**SUPPLIED PASSAGE:**
The major disadvantages of employing only heat and gravity for separation are:
- Poor oily sludge resolution which results in poor oil recovery.
- Oily sludge is slow to resolve. Several weeks of settling may be required.
- Storage space is tied up because more oily sludge and slop oil is on hand than can be heat treated and resolved or recovered.
- Recovered oil quality is usually poor and unsuitable for recycling to crude units or desalters.
Centrifuging can handle comparatively stable mixtures with heat. However, many emulsions, such as those occurring when an oil spill mixes with seawater, fail to yield to physical methods alone. Chemical de-emulsifiers are required.
Chemicals are effective in breaking emulsions when the interface surface tension on each side of the interface is balanced or reversed, stabilizing electrical charges are neutralized, and/or emulsifying agents are precipitated. The resulting clarification, or emulsion breaking, is believed to result from the destruction of the emulsifying agents by neutralizing or reversing interfacial film electrical charges, and in turn, by agglomeration of the precipitated floc, and adsorption of the suspended oily matter on the floc surface.
When the recovered oily hydrocarbons (gasoline, jet fuel, miscellaneous solvents, heavy fuels and tars) are especially valuable, complete separation of water and oil is essential. ALKEN® 860 De-emulsifier, added to the emulsified oil aboard the barge, aids in off-pumping operations, by de-stabilizing the dispersed water droplets, or destroying the emulsifying agents present. Alken® 860 is oil miscible, remaining with the oil while effectively releasing water and solids.
ALKEN® 860 destabilizes the oil-water interface surrounding each water particle in the emulsion, replacing the emulsifier molecules (if any), which allows the water to coalesce. The process is assisted by moderate heat, which speeds the destabilization, and, by reducing the viscosity of the oil, promotes the rapid separation of the water by gravity or centrifugation. Treatment will resolve the emulsified oily sludge into free oil, water, and settleable solids.
ALKEN® 860 is recommended for breaking emulsions in oil spill clean-up, tank-cleaning slop operations, separator skimmings, and for other difficult water oil emulsion breaking requirements. Alken® 860 is effective, consistently successful and inexpensive. The effectiveness should be considered from an overall point of view and the water layer can be cleaned up and remediated, following the emulsion breaking step, with Alken Clear-Flo® 5100 prior to its release into a natural water stream or municipal sewer system.

**WORK TO COMPLETE:**
[a] Condense the paragraph of the emulsion-breaking passage that opens with "ALKEN® 860 destabilizes the oil-water interface" into a short bulleted list, keeping its main facts.
[b] Rewrite the section of the emulsion-breaking passage that begins at the words "Centrifuging can handle" and stops after "the floc surface.", replacing "Centrifuging" with "Centrifugation".
[c] Using the emulsion-breaking passage, answer these questions:
(i) How long may oily sludge need to settle when only heat and gravity are used?
(ii) Which product is named for cleaning up the water layer after the emulsion-breaking step?
(iii) Besides speeding destabilization, what does moderate heat reduce?
None of the entries are needed to complete this work.

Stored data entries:

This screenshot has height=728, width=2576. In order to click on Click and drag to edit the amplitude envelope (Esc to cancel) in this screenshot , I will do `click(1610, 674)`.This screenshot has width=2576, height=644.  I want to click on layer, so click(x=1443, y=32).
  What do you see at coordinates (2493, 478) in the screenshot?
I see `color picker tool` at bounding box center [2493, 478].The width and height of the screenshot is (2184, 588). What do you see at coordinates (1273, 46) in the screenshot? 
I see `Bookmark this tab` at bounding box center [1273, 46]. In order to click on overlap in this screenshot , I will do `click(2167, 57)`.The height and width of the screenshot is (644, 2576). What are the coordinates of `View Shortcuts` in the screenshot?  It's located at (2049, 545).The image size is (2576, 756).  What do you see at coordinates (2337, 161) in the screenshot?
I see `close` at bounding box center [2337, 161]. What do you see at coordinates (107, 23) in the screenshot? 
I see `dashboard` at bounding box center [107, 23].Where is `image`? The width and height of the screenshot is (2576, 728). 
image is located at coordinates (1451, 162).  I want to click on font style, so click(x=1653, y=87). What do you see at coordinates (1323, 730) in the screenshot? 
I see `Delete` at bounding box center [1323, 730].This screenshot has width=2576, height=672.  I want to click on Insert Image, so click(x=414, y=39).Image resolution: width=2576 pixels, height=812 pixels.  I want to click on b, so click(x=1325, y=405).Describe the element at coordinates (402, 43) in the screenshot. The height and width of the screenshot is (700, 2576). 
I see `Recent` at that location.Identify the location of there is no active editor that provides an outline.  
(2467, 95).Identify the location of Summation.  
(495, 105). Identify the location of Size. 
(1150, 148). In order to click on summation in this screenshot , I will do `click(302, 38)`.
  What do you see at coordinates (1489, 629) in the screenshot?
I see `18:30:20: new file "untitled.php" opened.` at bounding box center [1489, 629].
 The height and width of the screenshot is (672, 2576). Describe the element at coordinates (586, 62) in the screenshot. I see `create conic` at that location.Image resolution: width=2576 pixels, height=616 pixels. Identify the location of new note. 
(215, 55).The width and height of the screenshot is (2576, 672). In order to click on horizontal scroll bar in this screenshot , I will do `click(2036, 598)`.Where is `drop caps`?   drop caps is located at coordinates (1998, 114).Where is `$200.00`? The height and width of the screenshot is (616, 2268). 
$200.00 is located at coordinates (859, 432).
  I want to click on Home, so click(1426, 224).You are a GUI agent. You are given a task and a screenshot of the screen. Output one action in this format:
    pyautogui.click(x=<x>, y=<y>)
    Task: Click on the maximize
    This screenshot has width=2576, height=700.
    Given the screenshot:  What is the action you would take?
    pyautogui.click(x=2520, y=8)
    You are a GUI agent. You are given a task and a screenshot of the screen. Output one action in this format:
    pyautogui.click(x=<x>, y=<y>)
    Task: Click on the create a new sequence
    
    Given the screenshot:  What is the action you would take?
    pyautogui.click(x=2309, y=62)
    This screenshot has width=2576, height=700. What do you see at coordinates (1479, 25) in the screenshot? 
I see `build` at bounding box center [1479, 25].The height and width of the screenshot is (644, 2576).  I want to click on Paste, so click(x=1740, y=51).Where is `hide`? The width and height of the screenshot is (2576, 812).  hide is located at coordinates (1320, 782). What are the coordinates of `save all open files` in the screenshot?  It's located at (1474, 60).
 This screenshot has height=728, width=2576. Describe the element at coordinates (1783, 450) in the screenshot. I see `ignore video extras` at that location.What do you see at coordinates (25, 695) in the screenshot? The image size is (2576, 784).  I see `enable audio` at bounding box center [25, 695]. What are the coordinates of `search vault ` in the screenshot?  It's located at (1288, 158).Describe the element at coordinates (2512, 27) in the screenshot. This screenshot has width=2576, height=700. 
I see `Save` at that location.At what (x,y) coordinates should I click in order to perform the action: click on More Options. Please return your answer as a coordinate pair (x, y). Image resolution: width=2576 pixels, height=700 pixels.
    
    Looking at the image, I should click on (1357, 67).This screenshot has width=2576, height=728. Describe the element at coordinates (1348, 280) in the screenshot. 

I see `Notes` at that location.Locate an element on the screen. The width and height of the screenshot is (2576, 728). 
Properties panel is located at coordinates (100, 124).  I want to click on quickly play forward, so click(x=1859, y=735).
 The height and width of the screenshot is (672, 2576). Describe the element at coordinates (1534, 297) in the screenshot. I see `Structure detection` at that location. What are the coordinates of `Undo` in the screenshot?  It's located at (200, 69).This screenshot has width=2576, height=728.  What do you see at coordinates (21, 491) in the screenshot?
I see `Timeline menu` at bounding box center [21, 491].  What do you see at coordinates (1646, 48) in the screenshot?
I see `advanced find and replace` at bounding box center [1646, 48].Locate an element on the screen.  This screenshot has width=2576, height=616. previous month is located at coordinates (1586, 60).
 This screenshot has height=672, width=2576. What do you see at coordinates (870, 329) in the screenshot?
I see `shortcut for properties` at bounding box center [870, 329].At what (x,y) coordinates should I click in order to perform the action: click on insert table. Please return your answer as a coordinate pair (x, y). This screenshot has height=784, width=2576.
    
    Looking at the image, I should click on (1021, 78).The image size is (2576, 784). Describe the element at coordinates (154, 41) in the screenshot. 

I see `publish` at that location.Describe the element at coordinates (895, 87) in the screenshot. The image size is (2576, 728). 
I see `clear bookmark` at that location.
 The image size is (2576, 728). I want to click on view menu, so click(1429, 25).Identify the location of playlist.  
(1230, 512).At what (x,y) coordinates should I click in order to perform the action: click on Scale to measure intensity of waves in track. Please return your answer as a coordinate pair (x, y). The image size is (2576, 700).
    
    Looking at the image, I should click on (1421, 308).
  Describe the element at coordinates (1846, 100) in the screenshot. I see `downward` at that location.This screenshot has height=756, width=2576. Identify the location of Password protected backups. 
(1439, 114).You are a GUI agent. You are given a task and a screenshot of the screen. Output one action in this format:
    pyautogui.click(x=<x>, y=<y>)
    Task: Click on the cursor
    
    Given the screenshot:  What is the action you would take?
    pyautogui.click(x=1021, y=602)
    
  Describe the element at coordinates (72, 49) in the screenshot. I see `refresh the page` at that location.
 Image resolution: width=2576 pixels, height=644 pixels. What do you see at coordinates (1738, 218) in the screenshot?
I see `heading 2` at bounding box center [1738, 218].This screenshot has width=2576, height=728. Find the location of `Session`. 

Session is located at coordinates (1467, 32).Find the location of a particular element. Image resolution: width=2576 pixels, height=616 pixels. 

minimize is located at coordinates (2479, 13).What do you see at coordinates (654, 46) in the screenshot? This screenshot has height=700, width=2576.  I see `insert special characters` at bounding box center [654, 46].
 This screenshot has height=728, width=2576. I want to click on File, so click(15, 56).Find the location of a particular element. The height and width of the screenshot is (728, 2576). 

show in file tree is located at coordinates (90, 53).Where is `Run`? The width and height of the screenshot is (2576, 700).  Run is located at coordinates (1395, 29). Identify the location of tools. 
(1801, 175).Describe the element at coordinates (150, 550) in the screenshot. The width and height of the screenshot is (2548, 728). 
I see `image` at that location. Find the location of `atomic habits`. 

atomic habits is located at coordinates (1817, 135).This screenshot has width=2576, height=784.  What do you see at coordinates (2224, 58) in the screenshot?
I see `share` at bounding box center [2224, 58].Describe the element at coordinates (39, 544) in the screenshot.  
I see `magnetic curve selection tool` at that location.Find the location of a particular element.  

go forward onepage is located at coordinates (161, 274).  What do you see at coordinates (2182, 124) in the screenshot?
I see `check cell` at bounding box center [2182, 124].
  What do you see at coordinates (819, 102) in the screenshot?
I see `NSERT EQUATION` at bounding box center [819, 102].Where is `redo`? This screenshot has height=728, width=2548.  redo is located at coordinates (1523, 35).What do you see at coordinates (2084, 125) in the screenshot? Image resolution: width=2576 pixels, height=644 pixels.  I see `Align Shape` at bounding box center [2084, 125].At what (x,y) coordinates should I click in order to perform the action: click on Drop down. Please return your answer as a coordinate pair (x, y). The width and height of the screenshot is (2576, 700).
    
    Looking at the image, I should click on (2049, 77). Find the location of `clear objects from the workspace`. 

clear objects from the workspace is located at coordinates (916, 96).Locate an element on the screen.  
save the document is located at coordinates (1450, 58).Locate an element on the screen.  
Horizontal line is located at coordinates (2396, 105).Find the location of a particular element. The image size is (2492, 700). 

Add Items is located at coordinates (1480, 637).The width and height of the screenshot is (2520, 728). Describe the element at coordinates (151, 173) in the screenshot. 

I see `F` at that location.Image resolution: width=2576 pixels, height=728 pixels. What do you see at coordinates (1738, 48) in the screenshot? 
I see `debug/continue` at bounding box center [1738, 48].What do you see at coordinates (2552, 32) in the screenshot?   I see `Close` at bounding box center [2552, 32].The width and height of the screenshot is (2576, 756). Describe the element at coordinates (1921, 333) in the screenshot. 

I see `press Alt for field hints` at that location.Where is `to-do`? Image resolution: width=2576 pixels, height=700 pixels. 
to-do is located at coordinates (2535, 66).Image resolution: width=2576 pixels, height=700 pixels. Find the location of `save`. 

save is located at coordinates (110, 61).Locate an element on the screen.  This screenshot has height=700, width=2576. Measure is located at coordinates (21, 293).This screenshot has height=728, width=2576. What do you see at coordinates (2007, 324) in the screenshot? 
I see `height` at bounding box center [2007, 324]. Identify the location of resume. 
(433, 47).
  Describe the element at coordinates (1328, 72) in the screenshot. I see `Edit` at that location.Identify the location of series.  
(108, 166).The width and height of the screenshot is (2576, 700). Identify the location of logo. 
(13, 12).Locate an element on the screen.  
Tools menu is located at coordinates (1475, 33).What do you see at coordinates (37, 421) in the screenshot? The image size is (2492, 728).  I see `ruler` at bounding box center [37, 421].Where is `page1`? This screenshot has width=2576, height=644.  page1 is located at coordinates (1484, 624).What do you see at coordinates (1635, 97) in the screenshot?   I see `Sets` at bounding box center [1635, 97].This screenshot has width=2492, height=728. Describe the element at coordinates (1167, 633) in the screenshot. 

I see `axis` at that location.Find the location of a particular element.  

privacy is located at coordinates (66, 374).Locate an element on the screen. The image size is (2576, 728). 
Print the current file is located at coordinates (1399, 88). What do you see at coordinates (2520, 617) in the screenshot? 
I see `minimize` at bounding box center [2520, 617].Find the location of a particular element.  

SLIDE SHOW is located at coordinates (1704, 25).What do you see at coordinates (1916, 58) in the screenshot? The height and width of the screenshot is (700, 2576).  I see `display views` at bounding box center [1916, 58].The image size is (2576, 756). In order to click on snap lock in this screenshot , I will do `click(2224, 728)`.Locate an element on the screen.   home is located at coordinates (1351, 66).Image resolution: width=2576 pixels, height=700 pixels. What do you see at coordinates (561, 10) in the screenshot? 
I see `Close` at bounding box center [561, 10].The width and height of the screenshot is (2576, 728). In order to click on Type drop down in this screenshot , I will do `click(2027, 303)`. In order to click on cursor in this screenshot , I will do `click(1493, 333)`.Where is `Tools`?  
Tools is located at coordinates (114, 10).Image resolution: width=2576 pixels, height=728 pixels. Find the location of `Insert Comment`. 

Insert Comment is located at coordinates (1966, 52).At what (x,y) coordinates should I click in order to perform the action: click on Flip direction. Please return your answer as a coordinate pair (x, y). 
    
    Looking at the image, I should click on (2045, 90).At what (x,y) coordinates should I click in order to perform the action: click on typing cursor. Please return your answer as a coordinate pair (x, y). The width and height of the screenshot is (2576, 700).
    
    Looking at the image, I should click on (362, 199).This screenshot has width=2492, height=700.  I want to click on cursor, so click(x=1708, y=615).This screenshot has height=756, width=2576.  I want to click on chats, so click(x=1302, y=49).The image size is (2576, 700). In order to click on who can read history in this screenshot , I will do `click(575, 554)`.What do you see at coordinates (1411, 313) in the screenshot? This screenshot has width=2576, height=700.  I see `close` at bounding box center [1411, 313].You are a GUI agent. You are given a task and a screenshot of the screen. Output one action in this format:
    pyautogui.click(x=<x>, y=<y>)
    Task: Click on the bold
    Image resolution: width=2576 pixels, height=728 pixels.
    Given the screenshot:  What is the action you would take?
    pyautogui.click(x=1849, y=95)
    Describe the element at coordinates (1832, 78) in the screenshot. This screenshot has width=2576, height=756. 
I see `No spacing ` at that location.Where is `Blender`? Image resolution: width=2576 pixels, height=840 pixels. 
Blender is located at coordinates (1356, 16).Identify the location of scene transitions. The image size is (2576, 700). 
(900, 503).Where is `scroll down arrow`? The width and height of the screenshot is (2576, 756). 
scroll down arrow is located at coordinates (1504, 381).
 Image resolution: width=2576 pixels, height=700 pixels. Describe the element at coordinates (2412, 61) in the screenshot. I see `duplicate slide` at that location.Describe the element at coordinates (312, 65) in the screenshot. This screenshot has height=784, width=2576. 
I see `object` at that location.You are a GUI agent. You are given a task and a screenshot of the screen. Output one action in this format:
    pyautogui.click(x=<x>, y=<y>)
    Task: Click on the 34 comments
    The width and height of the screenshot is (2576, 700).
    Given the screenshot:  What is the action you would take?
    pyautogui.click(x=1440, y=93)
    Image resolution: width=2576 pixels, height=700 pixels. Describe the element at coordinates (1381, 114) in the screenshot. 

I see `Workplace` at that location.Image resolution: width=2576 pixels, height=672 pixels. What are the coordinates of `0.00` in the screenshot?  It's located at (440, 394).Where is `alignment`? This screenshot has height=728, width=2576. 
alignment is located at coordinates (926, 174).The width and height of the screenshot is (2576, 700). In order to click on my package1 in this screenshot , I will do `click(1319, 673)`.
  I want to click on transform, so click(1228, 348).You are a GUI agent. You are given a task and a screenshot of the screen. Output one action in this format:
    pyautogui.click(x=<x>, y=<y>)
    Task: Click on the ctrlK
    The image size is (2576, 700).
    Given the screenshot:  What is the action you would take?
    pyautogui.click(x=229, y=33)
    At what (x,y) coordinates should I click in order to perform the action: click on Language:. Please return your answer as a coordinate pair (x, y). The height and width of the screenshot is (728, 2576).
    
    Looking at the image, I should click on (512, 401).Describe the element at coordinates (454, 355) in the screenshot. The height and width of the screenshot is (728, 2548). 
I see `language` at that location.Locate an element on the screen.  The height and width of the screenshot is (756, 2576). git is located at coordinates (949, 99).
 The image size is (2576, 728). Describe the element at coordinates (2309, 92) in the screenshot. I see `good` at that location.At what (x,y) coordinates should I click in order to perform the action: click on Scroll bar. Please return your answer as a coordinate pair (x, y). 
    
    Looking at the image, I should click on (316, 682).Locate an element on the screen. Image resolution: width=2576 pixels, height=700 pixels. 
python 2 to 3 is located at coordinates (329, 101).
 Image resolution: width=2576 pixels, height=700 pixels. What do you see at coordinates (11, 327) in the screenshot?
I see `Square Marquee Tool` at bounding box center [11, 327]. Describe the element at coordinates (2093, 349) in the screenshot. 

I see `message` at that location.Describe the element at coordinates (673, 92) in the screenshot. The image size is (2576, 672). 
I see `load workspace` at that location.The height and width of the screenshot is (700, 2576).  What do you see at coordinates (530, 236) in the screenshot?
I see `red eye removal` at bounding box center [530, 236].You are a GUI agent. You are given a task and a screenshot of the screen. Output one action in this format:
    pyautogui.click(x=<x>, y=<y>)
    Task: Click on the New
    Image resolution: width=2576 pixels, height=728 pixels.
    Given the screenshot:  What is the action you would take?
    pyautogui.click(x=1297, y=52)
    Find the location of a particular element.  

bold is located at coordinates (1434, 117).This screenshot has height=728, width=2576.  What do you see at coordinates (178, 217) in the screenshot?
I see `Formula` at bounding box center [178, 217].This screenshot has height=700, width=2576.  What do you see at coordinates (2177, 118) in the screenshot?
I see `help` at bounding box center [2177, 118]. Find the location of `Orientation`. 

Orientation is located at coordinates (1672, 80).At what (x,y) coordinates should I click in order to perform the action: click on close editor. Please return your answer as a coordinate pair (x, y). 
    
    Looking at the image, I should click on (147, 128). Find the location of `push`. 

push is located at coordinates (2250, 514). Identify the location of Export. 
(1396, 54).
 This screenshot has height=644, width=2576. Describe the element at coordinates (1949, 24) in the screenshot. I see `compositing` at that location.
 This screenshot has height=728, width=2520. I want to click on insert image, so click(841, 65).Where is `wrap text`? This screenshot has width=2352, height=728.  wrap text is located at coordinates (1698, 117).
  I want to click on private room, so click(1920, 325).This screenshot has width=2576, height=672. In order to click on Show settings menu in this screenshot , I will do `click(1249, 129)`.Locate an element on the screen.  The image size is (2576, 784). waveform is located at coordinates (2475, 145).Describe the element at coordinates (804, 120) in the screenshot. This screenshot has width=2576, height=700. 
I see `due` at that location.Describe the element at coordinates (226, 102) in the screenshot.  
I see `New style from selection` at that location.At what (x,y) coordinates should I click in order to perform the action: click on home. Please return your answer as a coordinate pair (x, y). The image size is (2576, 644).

**ANSWERS FOR THIS EXERCISE:**
[a]
- ALKEN® 860 destabilizes the oil-water interface around each water particle in the emulsion and replaces any emulsifier molecules, which lets the water coalesce.
- Moderate heat speeds the destabilization.
- Heat also lowers the oil's viscosity, which promotes rapid separation of the water by gravity or centrifugation.
- Treatment resolves the emulsified oily sludge into free oil, water, and settleable solids.

[b]
Centrifugation can handle comparatively stable mixtures with heat. However, many emulsions, such as those occurring when an oil spill mixes with seawater, fail to yield to physical methods alone. Chemical de-emulsifiers are required.
Chemicals are effective in breaking emulsions when the interface surface tension on each side of the interface is balanced or reversed, stabilizing electrical charges are neutralized, and/or emulsifying agents are precipitated. The resulting clarification, or emulsion breaking, is believed to result from the destruction of the emulsifying agents by neutralizing or reversing interfacial film electrical charges, and in turn, by agglomeration of the precipitated floc, and adsorption of the suspended oily matter on the floc surface.

[c]
(i) Several weeks.
(ii) Alken Clear-Flo® 5100.
(iii) The viscosity of the oil.